Transhemispheric inhibition

The intensity-dependence of ipsilateral barrel and motor evoked potentials and hyperemic responses was congruent. However, the large evoked potentials in contralateral barrel cortex, similar in shape to ipsilateral motor area, were rather surprising given the small but highly reproducible oligemic responses in this region. One potential explanation was that optogenetic transcallosal input to the contralateral barrel cortex exerted an inhibitory effect on local activity. To test this, we designed an experiment electrically stimulating the whisker pad to generate contralateral somatosensory evoked potentials (SSEP), and examined whether concurrent optogenetic stimulation of the ipsilateral whisker barrel cortex affects the whisker SSEPs (n = 4 mice; Figure 4). Stimulation of the whisker pad (3 mA, 1 ms current pulses at 0.2 Hz) generated large amplitude SSEPs over the contralateral barrel cortex. Concurrent optogenetic stimulation of the ipsilateral barrel cortex (3 mW, 6 ms, 4 or 12 Hz) significantly reduced the whisker pad SSEP amplitudes, confirming transcallosal inhibition between the barrel cortices, as reported previously.^20,21 These data explained the oligemic responses in contralateral barrel cortex during optogenetic stimulation.

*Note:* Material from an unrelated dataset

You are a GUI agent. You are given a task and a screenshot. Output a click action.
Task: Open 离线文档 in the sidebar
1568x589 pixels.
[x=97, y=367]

Figure 4. — Concurrent optogenetic activation of whisker barrel cortex inhibits contralateral barrel cortex somatosensory evoked field potentials. (a) Timeline shows the stimulation protocol where optogenetic stimulation of whisker barrel cortex (3 mW, 4 or 12 Hz, 6 ms; arrowheads) was delivered in alternating order with controls (i.e. no optogenetic light) coincident with electrical stimulation of whisker pad (3 mA, 1 ms, 0.2 Hz; arrows) for 1 min. C: non-illuminated control. (b) Experimental design is shown on the left. Representative contralateral whisker barrel cortex somatosensory evoked potentials (SSEP) are shown on the right, averaged over 1 min without (Control) or with 4 Hz or 12 Hz optogenetic stimulation of the barrel cortex. Bar graph shows peak-to-peak SSEP amplitudes. Multiple trials within each animal were averaged for a single data point per animal (n = 4 mice). *p < 0.05 vs. Control; one-way ANOVA for repeated measures followed by Holm–Sidak's multiple comparisons.

Neurovascular uncoupling

Neurovascular coupling is a complex phenomenon with multiple potential mediators and mechanisms.^7,22,23 Although the hyperemic response in ipsilateral motor cortex was presumably induced by synaptic input from barrel cortex projections, and thus represents physiological neurovascular coupling, the local hyperemic response within the illuminated barrel cortex might be mediated by mechanisms unrelated to physiological neurovascular coupling. To address this, we examined whether the hyperemic response during optogenetic stimulation displayed features of physiological neurovascular coupling. CSD is an intense but brief (<1 min) neuronal and glial depolarization event that disrupts neurovascular coupling for more than an hour in otherwise normal brain tissue.²⁴ Therefore, we induced CSD unilaterally once again using optogenetic stimulation as described in detail recently,⁸ and examined optogenetic hyperemic responses before and after CSD (n = 5 mice; Figure 5).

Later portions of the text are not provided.